Er, scratch that: it sounded a lot like Interpol.

Of course, Interpol themselves sound a great deal like Joy Division, so its hardly as if they have a monopoly on the sound. But it is rather uncanny, the way that She Wants Revenge manage to hit every note exactly right so as to create a perfect simulacrum of this specific sound. The similarities go as deep as the song titles themselves: instead of "She's Lost Control", we've got "Out of Control"; instead of "Love Will Tear Us Apart", we have "Tear You Apart". There's no way these guys could be doing this with a straight face.

Sure enough, She Wants Revenge is the brainchild of two Los Angeles DJs, Justin Warfield and Adam Bravin.

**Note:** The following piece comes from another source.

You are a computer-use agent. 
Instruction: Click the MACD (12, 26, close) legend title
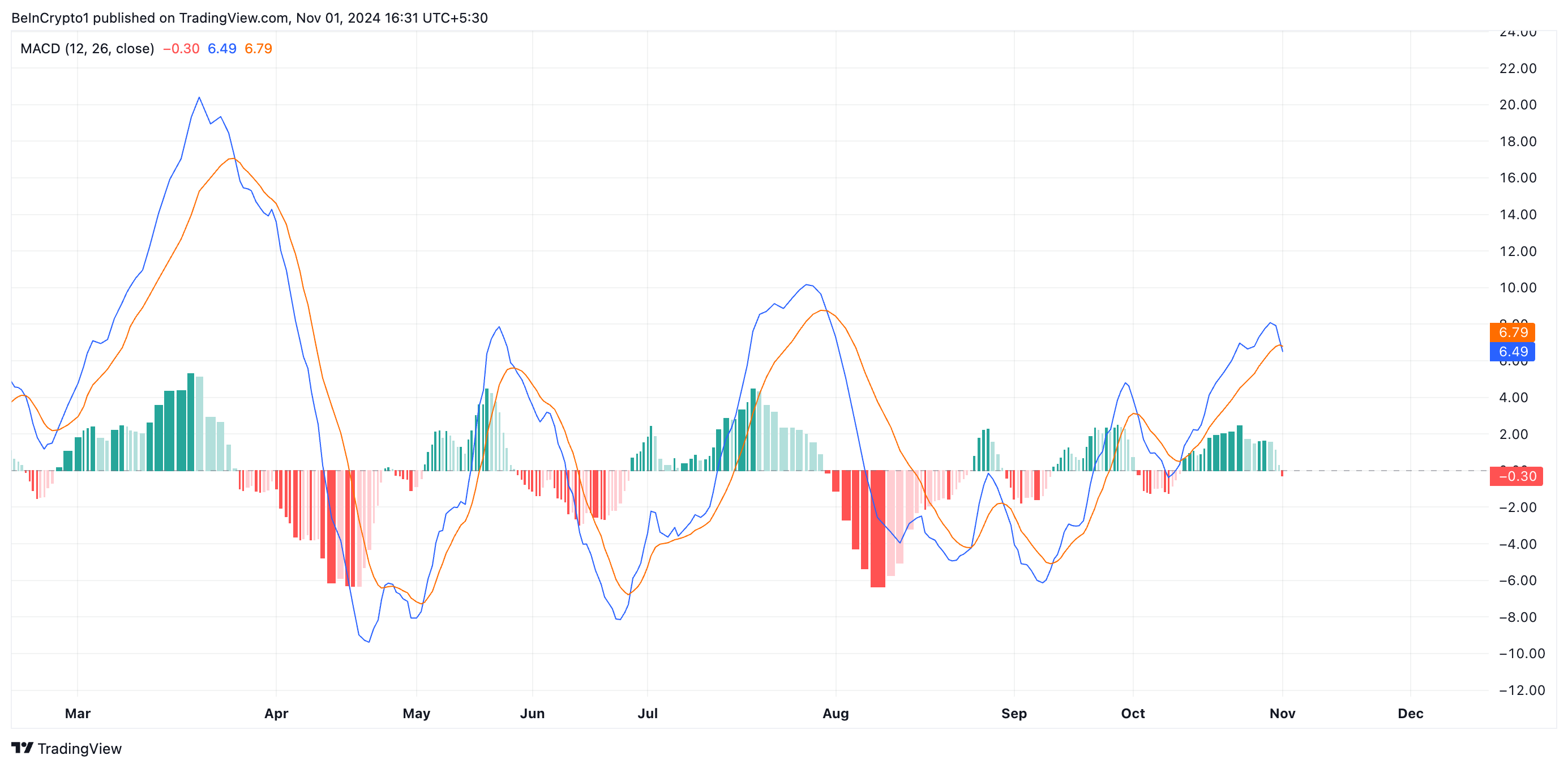[x=87, y=49]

Given this, it makes sense that the project would seem more than a little calculated: this is the result of two intelligent producers who dedicated themselves to creating a laboratory-precise replica of a specific stylistic mode. This could not have been better designed to hit exactly the same indie kid pleasure centers as Antics -- its the kind of achievement you have no choice but to respect, simply because it is rather intimidating to imagine what these guys could do if they decided to use their powers for evil instead of good.

Take album-opener "Red Flags and Long Nights". The track begins with an ominous minute-and-a-half instrumental vamp, with droning guitars, pulsating synths and steady post-punk disco beat. When the jittery baritone vocals begin, sounding for the life of me like a professional Ian Curtis impersonator, the illusion is complete. The song locks into a groove, repeating the same handful of chords throughout the entire song, filling every open nook and cranny with ennui and sexual ambiguity.

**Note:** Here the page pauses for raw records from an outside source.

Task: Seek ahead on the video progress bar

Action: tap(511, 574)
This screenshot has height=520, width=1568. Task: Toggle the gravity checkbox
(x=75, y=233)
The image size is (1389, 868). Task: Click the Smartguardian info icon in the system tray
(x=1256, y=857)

Most of the tracks seem to feature dangerous, distracted women with an illicit sexuality. "These Things" features this inimitable chorus hook:

"I heard it's cold out, /
But her popsicle melts, /
She's in the bathroom, /
She pleasures herself, /
Says I'm a bad man, /
She's locking me out, /
It's because of these things.

Now, if you can, sing that in your best monotone, faux-goth Joy Division impression. Chances are it will sound very much like the real thing.

"Out of Control" details the nightclub misadventures of a woman in high heels and stockings. "Monologue" enters the world of S&M, and contains my favorite new lyric: "Just give me the safe word and take my hand, / And smack me in the mouth my love." "Someone Must Get Hurt" could give The Killers a run for their money in the field of catchy 80s dance-pop -- and that is, as you might imagine, a mixed blessing. The facility with which they can summon a seemingly endless number of minor-key, melancholy hooks is simply spooky.

She Wants Revenge are either the greatest tribute band in the history of music, or the biggest pranksters since Spinal Tap. The impression is so dead-on, I can't help thinking that it might have been intended as something of a prank: if two DJs can replicate such a distinctive sound with such precision on a whim, what does that say about bands who devote their entire careers to following so slavishly in the footsteps of others?